▶ [Source data]:
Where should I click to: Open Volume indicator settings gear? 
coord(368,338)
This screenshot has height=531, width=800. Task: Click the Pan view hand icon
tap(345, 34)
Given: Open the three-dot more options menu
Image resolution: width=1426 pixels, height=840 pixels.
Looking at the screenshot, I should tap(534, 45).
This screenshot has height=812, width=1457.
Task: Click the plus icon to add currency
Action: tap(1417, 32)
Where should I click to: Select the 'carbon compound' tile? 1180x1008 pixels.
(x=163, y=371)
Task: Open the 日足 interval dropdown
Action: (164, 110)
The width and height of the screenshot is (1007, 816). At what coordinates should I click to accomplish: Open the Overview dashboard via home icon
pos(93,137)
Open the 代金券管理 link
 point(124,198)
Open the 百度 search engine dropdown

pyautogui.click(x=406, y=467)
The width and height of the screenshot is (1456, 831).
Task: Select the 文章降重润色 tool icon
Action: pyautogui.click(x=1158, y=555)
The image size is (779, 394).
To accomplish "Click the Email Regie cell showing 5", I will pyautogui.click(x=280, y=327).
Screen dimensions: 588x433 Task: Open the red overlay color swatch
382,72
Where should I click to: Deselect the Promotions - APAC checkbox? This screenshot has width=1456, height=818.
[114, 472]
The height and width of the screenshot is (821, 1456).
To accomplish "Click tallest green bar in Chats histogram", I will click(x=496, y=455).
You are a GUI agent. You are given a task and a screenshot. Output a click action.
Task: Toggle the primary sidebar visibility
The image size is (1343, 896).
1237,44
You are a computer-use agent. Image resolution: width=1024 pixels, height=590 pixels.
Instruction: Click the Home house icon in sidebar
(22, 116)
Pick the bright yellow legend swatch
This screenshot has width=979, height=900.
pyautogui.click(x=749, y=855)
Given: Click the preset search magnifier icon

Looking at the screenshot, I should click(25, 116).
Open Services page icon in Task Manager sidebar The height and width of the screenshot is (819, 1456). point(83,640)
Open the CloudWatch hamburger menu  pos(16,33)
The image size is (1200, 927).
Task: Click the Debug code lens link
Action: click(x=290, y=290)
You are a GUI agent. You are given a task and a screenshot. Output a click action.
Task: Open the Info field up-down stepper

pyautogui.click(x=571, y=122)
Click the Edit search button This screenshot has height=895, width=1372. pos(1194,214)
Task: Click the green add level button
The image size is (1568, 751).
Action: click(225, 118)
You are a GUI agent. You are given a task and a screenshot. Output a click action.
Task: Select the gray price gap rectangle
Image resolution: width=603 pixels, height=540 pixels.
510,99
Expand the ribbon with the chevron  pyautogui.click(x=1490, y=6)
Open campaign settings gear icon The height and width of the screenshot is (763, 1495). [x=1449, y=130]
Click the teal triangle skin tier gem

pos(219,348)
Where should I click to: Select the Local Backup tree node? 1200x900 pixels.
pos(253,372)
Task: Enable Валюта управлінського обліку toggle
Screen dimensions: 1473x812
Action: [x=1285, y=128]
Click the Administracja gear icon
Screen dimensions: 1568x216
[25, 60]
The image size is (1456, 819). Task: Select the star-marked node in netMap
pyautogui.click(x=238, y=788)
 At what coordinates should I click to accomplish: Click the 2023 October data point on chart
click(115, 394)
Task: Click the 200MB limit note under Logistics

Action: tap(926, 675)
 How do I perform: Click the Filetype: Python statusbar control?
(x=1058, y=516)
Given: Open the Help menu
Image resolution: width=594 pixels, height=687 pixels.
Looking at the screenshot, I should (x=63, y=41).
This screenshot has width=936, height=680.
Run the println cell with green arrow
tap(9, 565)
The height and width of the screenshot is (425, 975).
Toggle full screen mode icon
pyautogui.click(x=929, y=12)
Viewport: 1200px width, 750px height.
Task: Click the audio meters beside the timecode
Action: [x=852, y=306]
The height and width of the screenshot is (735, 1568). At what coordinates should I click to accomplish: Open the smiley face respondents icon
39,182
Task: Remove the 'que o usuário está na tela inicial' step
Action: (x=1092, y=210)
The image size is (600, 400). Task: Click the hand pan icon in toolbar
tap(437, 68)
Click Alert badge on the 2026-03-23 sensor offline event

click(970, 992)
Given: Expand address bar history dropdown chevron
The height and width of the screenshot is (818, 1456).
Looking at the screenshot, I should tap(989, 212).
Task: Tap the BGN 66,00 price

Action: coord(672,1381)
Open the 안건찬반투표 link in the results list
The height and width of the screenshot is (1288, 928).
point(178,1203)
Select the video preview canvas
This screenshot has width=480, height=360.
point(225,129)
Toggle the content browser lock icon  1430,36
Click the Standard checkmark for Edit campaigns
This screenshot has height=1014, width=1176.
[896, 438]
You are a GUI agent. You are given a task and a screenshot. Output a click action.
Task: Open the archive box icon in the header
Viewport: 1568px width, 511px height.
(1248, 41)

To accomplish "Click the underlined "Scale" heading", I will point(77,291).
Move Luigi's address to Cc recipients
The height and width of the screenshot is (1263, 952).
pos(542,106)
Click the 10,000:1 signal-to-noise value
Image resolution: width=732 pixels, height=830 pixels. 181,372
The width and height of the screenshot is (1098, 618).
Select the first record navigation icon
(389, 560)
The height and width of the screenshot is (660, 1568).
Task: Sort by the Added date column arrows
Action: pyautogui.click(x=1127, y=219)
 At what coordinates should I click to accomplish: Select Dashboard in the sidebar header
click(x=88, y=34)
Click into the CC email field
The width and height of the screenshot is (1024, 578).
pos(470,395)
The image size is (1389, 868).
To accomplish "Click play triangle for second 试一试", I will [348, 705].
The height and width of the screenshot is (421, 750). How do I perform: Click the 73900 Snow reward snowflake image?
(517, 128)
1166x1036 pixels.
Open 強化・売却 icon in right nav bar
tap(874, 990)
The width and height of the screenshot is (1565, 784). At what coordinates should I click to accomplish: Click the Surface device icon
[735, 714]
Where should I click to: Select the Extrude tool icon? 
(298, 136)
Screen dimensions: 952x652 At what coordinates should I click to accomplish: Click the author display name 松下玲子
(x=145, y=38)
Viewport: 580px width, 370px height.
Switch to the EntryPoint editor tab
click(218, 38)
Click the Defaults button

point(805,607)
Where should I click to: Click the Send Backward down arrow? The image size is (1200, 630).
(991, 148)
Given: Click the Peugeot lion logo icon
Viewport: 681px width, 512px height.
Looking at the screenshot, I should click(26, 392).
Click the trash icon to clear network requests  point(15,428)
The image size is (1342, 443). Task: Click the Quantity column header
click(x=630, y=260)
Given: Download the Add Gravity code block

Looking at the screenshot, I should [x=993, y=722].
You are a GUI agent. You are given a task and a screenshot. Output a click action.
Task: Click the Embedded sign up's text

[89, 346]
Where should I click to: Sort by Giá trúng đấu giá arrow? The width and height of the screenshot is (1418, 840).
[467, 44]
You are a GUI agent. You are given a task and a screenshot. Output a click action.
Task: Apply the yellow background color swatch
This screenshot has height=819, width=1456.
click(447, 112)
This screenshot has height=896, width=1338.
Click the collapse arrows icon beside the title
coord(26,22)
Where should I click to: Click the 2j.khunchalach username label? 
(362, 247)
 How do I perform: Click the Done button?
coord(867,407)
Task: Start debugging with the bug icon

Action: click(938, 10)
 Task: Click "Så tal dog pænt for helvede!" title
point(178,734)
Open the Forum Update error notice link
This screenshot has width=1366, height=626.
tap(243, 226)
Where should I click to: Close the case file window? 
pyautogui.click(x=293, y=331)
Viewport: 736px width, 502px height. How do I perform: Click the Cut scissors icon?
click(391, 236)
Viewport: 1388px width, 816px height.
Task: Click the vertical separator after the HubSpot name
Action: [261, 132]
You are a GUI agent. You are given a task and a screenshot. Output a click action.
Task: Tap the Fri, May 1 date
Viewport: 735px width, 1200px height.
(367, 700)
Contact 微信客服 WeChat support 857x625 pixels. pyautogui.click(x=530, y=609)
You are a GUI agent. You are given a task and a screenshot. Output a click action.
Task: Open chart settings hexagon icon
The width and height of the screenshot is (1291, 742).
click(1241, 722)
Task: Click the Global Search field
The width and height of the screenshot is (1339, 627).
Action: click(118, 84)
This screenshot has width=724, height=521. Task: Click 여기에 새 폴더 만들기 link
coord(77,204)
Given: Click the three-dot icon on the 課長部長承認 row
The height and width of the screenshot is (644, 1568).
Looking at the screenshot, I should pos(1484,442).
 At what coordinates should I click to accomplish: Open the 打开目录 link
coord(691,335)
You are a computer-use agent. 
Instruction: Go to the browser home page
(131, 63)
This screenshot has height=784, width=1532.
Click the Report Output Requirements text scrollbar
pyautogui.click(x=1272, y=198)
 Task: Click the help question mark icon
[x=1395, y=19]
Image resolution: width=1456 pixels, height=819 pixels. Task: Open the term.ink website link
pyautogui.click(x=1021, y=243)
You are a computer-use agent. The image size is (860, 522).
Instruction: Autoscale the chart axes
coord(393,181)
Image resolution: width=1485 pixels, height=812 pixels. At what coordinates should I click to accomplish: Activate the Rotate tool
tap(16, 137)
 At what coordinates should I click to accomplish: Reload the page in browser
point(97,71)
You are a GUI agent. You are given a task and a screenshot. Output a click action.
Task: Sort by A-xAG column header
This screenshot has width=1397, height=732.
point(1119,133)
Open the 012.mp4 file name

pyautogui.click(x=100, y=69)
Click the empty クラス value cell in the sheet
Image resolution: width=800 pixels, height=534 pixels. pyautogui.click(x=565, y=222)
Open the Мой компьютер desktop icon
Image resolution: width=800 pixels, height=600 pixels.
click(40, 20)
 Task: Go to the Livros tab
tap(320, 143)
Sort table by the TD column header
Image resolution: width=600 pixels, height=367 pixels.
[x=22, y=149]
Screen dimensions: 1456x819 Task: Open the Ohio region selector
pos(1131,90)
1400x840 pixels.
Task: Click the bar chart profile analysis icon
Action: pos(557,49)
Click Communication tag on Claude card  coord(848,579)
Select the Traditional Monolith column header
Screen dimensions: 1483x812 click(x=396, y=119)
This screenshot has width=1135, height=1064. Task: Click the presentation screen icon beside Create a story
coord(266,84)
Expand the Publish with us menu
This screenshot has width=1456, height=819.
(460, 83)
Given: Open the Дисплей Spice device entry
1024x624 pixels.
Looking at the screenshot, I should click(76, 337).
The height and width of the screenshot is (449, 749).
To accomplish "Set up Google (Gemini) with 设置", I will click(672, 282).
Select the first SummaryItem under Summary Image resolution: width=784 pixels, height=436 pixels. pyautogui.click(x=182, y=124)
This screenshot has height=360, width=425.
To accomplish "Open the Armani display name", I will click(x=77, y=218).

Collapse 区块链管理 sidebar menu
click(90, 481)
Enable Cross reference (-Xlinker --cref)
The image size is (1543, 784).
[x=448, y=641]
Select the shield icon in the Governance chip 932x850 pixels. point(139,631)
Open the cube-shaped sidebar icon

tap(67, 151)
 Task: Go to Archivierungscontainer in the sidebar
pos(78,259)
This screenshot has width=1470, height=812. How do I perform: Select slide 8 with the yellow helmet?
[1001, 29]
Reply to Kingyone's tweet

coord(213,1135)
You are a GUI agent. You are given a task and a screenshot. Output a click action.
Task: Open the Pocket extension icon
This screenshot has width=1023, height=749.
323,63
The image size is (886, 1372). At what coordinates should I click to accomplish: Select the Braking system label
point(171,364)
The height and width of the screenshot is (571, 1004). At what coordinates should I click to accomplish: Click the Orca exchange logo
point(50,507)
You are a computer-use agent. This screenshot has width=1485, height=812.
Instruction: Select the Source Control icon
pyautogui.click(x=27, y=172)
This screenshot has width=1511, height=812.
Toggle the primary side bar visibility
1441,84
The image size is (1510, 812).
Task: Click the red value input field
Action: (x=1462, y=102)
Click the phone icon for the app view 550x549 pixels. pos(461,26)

▶ [What the task asks]: Reproduce verbatim the part of the data that opens with the line containing "Where should I click to: Select the 'carbon" and closes with the line containing "pyautogui.click(x=571, y=122)", both lines included.

▶ [Answer for the task]:
Where should I click to: Select the 'carbon compound' tile? 1180x1008 pixels.
(x=163, y=371)
Task: Open the 日足 interval dropdown
Action: (164, 110)
The width and height of the screenshot is (1007, 816). At what coordinates should I click to accomplish: Open the Overview dashboard via home icon
pos(93,137)
Open the 代金券管理 link
 point(124,198)
Open the 百度 search engine dropdown

pyautogui.click(x=406, y=467)
The width and height of the screenshot is (1456, 831).
Task: Select the 文章降重润色 tool icon
Action: pyautogui.click(x=1158, y=555)
The image size is (779, 394).
To accomplish "Click the Email Regie cell showing 5", I will pyautogui.click(x=280, y=327).
Screen dimensions: 588x433 Task: Open the red overlay color swatch
382,72
Where should I click to: Deselect the Promotions - APAC checkbox? This screenshot has width=1456, height=818.
[114, 472]
The height and width of the screenshot is (821, 1456).
To accomplish "Click tallest green bar in Chats histogram", I will click(x=496, y=455).
You are a GUI agent. You are given a task and a screenshot. Output a click action.
Task: Toggle the primary sidebar visibility
The image size is (1343, 896).
1237,44
You are a computer-use agent. Image resolution: width=1024 pixels, height=590 pixels.
Instruction: Click the Home house icon in sidebar
(22, 116)
Pick the bright yellow legend swatch
This screenshot has width=979, height=900.
pyautogui.click(x=749, y=855)
Given: Click the preset search magnifier icon

Looking at the screenshot, I should click(25, 116).
Open Services page icon in Task Manager sidebar The height and width of the screenshot is (819, 1456). point(83,640)
Open the CloudWatch hamburger menu  pos(16,33)
The image size is (1200, 927).
Task: Click the Debug code lens link
Action: click(x=290, y=290)
You are a GUI agent. You are given a task and a screenshot. Output a click action.
Task: Open the Info field up-down stepper

pyautogui.click(x=571, y=122)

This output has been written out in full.